日刊コタノト。

ランニングと「食」を中心とした日々の雑多な記録を綴るノート。

パイナップルのおもひで

おもひでぽろぽろ』(1991 / 高畑勲監督) という映画に、「パイナップルの食べかたがわからない」という、とても印象深い情景があります。

たしかお父さんだったかが、どこからかパイナップルを貰ってくるんですが、どうやって食べたらいいのかわからない。映画の舞台は昭和40年代の東京なんですが、当時はまだ生のパイナップルって、かなり珍しい存在だったんですね。

というか、今でも生の状態から自分で切って食べることって、そう多くないように思います。そもそも見た目からして、何だかマリオの敵みたいで、ちょっと近寄りがたい威容を誇っています。見た目が厳ついものって、パイナップルに限らず苦手です。

ちなみに映画では、大学生だったかOLだったかの (主人公の) 姉が、後日どこかで食べかたを聞いてきます。で、切ったパイナップルを家族みんなで、期待に胸膨らませながら食べるんですが、期待したほどには美味しくなくて……、みたいなオチだったと思います (さらっとネタバレ笑) 。

ぼくはいまだに切りかたを知らないので、いざ自分で切らなくちゃいけない状況になったら、この映画を見直して、参考にしようと思っています笑。

ところで、なんでそんなパイナップルのはなしをつらつらとしてきたかといいますと、わが家にも久しぶりに生のパイナップルがやってきたからです。

ゴルフコンペに参加した家族が、見事優勝!賞品に貰ったフルーツ詰め合わせの中に、パイナップルが入っていました。

さっそく切って、いただきました (今回は、家族が切りました笑) 。

おもひでぽろぽろ』では「酸っぱい」なんて言われて嫌われていましたが、ぼくはわりと好きです、生のパイナップル。パイナップルに限らず、甘ったるいのが苦手なので、生の酸味は、かえってほどよいくらいです。

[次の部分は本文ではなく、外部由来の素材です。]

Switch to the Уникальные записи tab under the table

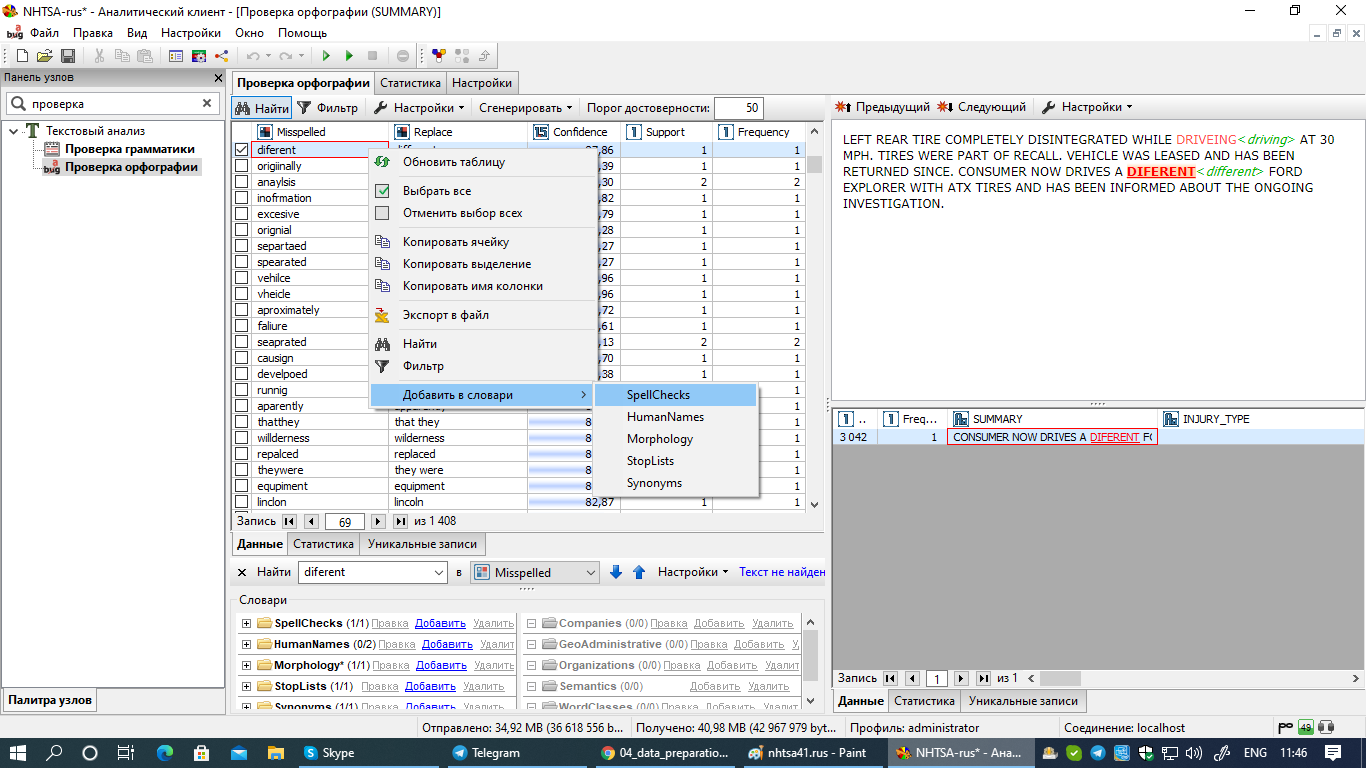point(423,544)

というか、映画で描かれている時代って、野菜にしろ果物にしろ、品質が揃っていなくて、個体差による当たり外れが大きかったようにも思います。

て、ぼく自身はまだ産まれていないのでよく知らないのですが笑、母は映画の主人公一家とほぼ同世代で、「昔は食べられなかった野菜も、最近のものはクセがないから食べられる」などとよく言っています。たしかに「えぐみ」は抜けたよなあ。

パイナップルにしても、いま手に入るものはどれも、ほどよい酸味で甘くて美味しい!てものばかりです。むかしは「酸っぱすぎて食えたもんじゃない」ものも、中にはあったのかもしれません。それもこれも、品種改良と技術開発の賜物。農業の見えざる進歩って、素晴らしいです。

さて、映画のエピソードとは別に、ぼくにもパイナップルにまつわる「苦い」思い出があります。

こどものころ、伯母の家でパイナップルを食べました。もしかしたらそれが、人生ではじめて食べるパイナップル、だったのかもしれません。

あまりに美味しかったので、ばくばく食べました。たてつづけに何切れも。

食べ終わってしばらくしたら、舌や口が痒くなってきました。口の中なので、痒くても、掻けません!なにぶんまだこどもなので、わりと焦って、騒いだと思います。

親たちはそれを見て、ゲラゲラ笑っていました。いや、笑っていたかどうかの記憶はさだかではないですが、未だに笑いばなしにされるので、当時も笑っていたと思います。それにぼくが親だったら、やっぱり笑うと思います。

というわけで、今日もパイナップルを食べるとき、母にこのはなしをされ、少々苦々しかったです笑。

ちなみにですが、痒くなる原因は諸説あるようです。パイナップルに含まれるタンパク質分解酵素のブロメライン [Wikipedia] が、舌の粘膜を刺激するため、という説がわりと一般的なんですが、実はシュウ酸カルシウムの針状結晶で口の中が荒れる、という説もあるんだとか。

ブロメライン。ブーメランみたいでカッコイイですね。お肉を柔らかくする効果もあって、だから酢豚に入っているんだそうです。酢豚のパイナップルは、苦手だなあ笑。缶詰のパイナップルだと、加熱処理によって酵素が死んでしまうので意味がないんだとか。酢豚に入れるパイナップルって、だいたい缶詰ですよね。意味ないんでやめてください笑。

とまあ、痒くなる原因はなんであれ、また痒くなったらイヤなので、美味しくても食べすぎには注意しています。それくらい、トラウマだったりもします。パイナップルの、甘酸っぱくて苦い思い出。